New Study Suggests Positive Relationship Between Tenure and Apathy

Trevor Lewis, staff writer

While it has yet to be peer-reviewed, a groundbreaking new study from Georgetown University researchers points to a strong negative correlation between achieving tenure and caring about things. I reached out to Professor Gregory T. Phillips, lead researcher of the now famous tenure apathy study and owner of at least three coffee-stained polos. He had this to say about his revolutionary new work: “What the hell are you talking about? What study? Oh, the tenure stuff? Yeah, I mostly just let the TA’s and lab techs handle all that. Now, if you’ll excuse me I have midterms to not grade.”

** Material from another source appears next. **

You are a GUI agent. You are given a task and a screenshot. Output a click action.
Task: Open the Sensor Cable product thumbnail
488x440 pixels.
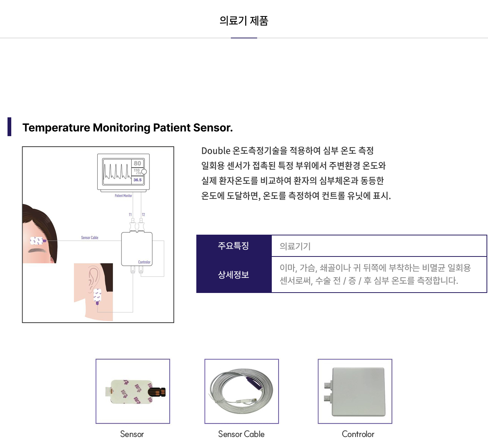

Not everyone, however is in support of this new study’s findings. Local English professor and notorious in-class bourbon consumer Daniel Michelson was overheard mumbling “Ughhhhhhhhhhhh…screw this study” into a pile of drool-covered senior theses shortly after passing out on his desk. Provost and dean of faculty Spat Pencer was also not terribly pleased with the implications of Phillip’s discovery. This morning he issued the following statement: “We here at Whitman College are appalled to think that faculty don’t give a fuck…more than the administrators. Woooooo yeah admin!!!”

Spat then set fire to several couches and was last seen robbing a liquor store on Issacs before riding a Whitman golf cart into the sunset.